1. Freddy Got Fingered
Hands down, the worst I've ever seen. Descriptions fail me. Oh hell, I'll give it a shot. Imagine your grandmother, right? Imagine nailing each of her hands and feet to a wall, then stabbing her in the neck with a broken shard of glass until her head falls off, then having sex with her severed head. That's about what watching this movie is like. (And, I'm told, that is actually one of the deleted scenes) Tom Green's writing process on this movie must have been something like this: "What is the most horrifying thing I can think of? That will be the next scene. Then, what could possibly be worse than what I just came up with? That will be the following scene." And so on, and so on.

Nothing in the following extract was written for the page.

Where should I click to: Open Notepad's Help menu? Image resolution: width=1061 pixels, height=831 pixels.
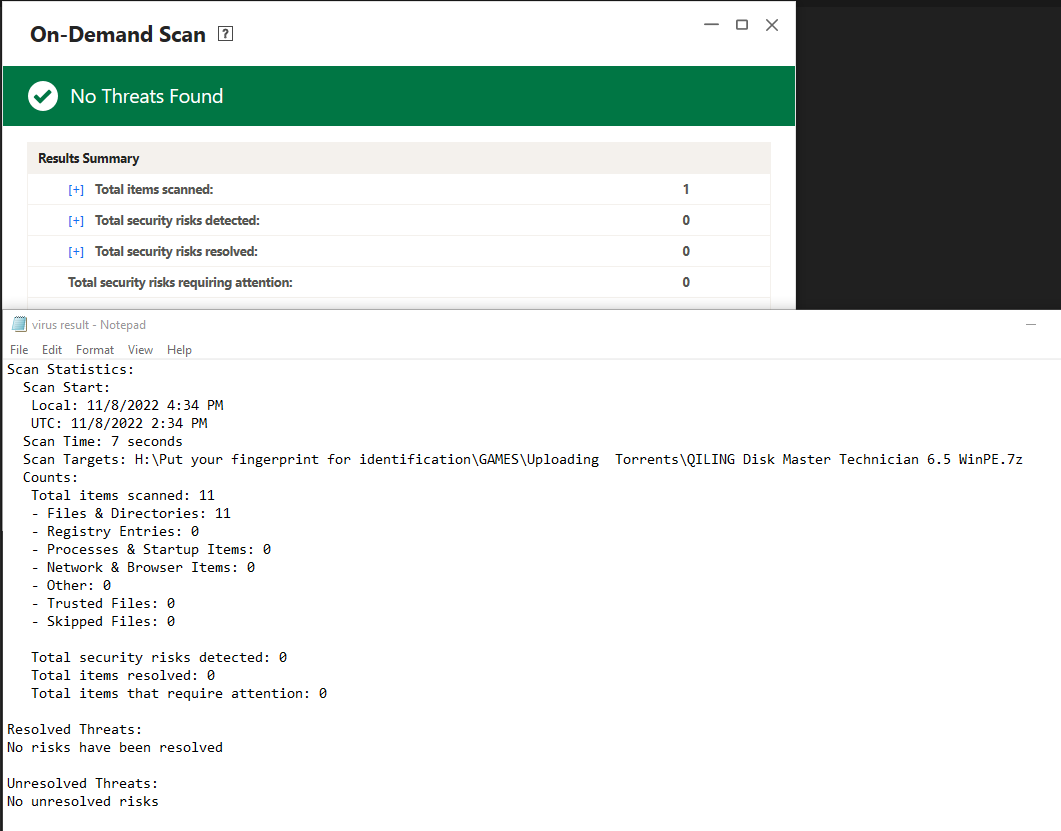click(179, 350)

Never, ever, ever watch this movie.

Wednesday, September 19, 2007

I'm Just About to Revoke Your Face

Remember how nobody at the Division of Juvenile Corrections ever seemed to, oh, let's say, work? Well, you'll be pleased to know it's not just the juvenile division. I've got a probation revocation case, and I need to view the guy's probation file, because that's where absolutely everything I need to know about this case is located. So I call the guy's probation officer. No answer. Left a message. Didn't return my call. Called him a couple days later, left a message. Didn't return my call. Sent him an email. Didn't return my email. Called him again today, 10:30 am. No answer. Left a message. Tried his supervisor. Supervisor's out until Friday (when, I assume, he will return and will put in a full day's work, from 9-10 am, then call it the weekend). I called the main office where this guy works. No answer.

What the fuck is wrong with you people? I mean, do you do anything whatsoever?

Monday, September 17, 2007

So This is What My Life Has Become

What does it say about me when, the moment I get off the phone with my mom, I start calculating how many tenths of an hour the call lasted, then try to figure out who I can bill that time to?

Friday, September 14, 2007

Anyone?

Anyone know the name of that book, you know the one that has all the caselaw that is controlling authority, completely on point, and supports your position 100%? Because I could use that right now.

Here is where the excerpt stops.